Skip to main content

Documentation Index

Fetch the complete documentation index at: https://developer.watson-orchestrate.ibm.com/llms.txt

Use this file to discover all available pages before exploring further.

Overview

Chat models is part of the Agentic SDK LangChain integration. It provides a chat model interface that routes chat completion requests through watsonx Orchestrate using a consistent SDK interface. It aligns with the SDK runtime model for handling authentication, context, and API routing, and supports chat-based interactions, structured outputs, tool calling, and streaming responses. Chat models support the same API as langchain’s chat abstractions, and may be used as a direct replacement for running inside Orchestrate.

Initialization patterns

From Instance Credentials (Standalone/Runs-Elsewhere Mode)

◆ **Data extracts**
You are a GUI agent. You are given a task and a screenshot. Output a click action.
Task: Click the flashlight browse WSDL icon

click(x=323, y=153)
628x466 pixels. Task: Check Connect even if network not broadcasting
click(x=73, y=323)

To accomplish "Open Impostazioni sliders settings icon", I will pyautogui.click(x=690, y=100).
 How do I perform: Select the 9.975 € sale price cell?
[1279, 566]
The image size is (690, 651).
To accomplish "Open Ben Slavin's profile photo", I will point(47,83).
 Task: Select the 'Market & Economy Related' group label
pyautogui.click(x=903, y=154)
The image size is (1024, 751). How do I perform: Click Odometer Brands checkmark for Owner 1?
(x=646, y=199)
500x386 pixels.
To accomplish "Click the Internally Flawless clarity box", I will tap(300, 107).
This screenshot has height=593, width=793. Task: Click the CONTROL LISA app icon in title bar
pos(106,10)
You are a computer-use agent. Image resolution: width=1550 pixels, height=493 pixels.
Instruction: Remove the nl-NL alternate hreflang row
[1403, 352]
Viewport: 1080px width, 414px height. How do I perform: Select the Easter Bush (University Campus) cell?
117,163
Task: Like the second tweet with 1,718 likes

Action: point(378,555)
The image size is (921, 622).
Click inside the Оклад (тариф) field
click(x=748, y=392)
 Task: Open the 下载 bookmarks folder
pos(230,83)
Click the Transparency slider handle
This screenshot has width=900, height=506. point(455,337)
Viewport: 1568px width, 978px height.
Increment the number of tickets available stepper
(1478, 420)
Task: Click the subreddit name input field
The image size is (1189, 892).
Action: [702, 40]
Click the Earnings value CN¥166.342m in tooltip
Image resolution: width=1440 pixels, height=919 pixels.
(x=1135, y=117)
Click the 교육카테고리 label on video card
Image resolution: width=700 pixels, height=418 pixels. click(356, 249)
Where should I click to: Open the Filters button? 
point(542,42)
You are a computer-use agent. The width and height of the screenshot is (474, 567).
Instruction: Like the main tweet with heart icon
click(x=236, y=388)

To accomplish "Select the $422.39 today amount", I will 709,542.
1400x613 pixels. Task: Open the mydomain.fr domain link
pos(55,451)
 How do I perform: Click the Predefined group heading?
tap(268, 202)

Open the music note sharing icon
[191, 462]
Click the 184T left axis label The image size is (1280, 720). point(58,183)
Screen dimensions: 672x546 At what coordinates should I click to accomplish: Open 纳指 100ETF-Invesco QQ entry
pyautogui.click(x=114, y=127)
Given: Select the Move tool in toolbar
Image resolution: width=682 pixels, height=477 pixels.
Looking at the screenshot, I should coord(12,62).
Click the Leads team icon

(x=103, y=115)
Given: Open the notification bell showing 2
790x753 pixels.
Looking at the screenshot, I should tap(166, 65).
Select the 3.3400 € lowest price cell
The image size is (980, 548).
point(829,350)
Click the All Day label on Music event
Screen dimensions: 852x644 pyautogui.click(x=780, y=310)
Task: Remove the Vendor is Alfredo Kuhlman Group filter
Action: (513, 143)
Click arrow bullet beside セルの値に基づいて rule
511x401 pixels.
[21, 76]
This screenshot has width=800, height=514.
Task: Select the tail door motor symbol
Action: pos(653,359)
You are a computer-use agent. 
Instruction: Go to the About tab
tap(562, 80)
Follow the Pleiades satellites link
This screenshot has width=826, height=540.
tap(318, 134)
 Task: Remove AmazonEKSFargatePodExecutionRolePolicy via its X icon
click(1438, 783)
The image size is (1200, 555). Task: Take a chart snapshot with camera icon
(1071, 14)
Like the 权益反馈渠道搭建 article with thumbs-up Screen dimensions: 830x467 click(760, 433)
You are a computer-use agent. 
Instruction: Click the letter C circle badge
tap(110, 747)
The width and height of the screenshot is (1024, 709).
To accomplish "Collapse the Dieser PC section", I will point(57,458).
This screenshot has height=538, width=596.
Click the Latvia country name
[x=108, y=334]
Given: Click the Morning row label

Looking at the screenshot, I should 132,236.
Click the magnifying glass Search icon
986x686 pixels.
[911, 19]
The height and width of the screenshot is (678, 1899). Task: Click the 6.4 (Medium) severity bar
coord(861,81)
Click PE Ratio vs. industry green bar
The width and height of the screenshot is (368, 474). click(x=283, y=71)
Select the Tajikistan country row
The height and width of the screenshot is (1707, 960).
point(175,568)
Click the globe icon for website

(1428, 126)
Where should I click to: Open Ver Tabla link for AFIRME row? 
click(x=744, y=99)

◆ **Task instructions**
Answer these questions about the chat models documentation page:
(a) At what address can the complete documentation index be fetched?
(b) Chat models is part of which integration?
(c) What mode appears in parentheses after "From Instance Credentials"?

◆ **Task result**
(a) https://developer.watson-orchestrate.ibm.com/llms.txt
(b) The Agentic SDK LangChain integration
(c) Standalone/Runs-Elsewhere Mode